- Saved entries -
==============================

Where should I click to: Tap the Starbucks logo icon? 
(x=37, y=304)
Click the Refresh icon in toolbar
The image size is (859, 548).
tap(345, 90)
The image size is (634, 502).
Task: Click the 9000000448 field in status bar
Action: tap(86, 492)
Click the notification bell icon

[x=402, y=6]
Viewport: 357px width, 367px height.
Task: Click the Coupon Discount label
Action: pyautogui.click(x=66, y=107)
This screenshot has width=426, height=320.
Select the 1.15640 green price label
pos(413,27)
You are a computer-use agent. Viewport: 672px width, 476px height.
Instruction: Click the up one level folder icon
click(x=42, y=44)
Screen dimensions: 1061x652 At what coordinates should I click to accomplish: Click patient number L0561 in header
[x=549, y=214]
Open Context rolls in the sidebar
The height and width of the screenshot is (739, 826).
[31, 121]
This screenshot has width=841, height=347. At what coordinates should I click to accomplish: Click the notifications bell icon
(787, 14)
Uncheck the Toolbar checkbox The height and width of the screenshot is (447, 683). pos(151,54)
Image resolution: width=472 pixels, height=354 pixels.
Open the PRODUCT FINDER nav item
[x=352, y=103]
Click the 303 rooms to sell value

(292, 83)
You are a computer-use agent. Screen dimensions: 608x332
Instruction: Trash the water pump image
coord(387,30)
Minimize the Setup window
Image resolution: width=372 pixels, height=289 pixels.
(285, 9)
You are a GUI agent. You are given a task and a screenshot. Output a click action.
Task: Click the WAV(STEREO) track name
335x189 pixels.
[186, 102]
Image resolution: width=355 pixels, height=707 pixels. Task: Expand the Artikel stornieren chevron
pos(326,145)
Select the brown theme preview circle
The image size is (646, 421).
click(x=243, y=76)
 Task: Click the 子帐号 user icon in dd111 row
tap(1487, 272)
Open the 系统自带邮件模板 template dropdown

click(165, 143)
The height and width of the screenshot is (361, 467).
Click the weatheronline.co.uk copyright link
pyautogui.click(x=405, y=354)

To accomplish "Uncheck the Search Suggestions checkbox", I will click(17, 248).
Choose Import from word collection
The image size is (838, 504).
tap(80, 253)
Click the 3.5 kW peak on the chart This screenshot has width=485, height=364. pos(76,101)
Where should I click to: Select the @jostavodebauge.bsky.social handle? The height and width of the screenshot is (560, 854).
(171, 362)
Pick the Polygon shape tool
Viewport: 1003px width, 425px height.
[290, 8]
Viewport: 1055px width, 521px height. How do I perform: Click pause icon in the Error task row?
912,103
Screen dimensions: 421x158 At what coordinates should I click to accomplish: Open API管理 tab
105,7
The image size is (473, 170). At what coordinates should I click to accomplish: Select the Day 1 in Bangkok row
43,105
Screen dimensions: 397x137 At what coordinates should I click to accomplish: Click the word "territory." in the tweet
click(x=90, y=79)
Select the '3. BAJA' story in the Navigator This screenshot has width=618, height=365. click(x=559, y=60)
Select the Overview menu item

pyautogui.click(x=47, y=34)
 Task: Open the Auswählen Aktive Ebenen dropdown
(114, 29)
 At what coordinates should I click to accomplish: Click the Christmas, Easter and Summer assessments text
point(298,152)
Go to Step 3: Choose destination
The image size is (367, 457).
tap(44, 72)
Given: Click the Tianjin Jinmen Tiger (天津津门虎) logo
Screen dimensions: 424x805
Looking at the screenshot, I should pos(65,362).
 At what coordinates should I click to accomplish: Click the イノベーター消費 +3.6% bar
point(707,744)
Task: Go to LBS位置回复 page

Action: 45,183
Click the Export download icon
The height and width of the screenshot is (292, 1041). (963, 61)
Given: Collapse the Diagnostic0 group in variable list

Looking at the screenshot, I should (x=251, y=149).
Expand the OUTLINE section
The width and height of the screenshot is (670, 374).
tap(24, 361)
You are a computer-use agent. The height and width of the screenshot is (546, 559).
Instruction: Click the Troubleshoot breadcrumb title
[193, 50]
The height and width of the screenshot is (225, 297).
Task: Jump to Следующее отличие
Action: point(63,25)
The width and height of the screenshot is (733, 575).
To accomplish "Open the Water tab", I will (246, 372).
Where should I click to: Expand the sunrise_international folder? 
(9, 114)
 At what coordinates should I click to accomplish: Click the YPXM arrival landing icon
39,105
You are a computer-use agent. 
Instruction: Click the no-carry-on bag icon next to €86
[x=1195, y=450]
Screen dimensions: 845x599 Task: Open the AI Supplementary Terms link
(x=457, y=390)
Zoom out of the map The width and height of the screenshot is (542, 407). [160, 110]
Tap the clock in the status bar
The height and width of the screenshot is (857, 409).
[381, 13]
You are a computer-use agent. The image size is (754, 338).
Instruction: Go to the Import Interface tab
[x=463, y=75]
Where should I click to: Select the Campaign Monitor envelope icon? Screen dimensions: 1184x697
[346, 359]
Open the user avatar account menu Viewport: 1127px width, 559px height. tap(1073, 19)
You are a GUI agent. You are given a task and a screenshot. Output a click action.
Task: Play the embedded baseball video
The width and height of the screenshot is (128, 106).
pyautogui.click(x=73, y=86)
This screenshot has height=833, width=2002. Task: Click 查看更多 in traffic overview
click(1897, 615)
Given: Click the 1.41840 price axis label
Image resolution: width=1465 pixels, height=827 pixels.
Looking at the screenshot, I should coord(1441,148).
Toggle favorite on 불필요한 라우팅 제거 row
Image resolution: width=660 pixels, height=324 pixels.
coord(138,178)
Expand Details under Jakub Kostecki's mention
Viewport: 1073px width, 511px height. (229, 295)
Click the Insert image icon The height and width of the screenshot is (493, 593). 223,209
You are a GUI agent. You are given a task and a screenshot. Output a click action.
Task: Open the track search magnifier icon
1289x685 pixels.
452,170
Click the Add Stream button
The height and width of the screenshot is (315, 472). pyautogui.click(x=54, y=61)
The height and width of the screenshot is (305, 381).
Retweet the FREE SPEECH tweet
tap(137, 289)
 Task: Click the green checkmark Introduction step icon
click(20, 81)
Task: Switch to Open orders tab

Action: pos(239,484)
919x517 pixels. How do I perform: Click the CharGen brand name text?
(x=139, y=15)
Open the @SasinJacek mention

==============================

- TASK INSTRUCTIONS -
Provide the number of lines in the preceding entries that include the string "agent", with no other words.

- REPLY TO THE EXERCISE -
8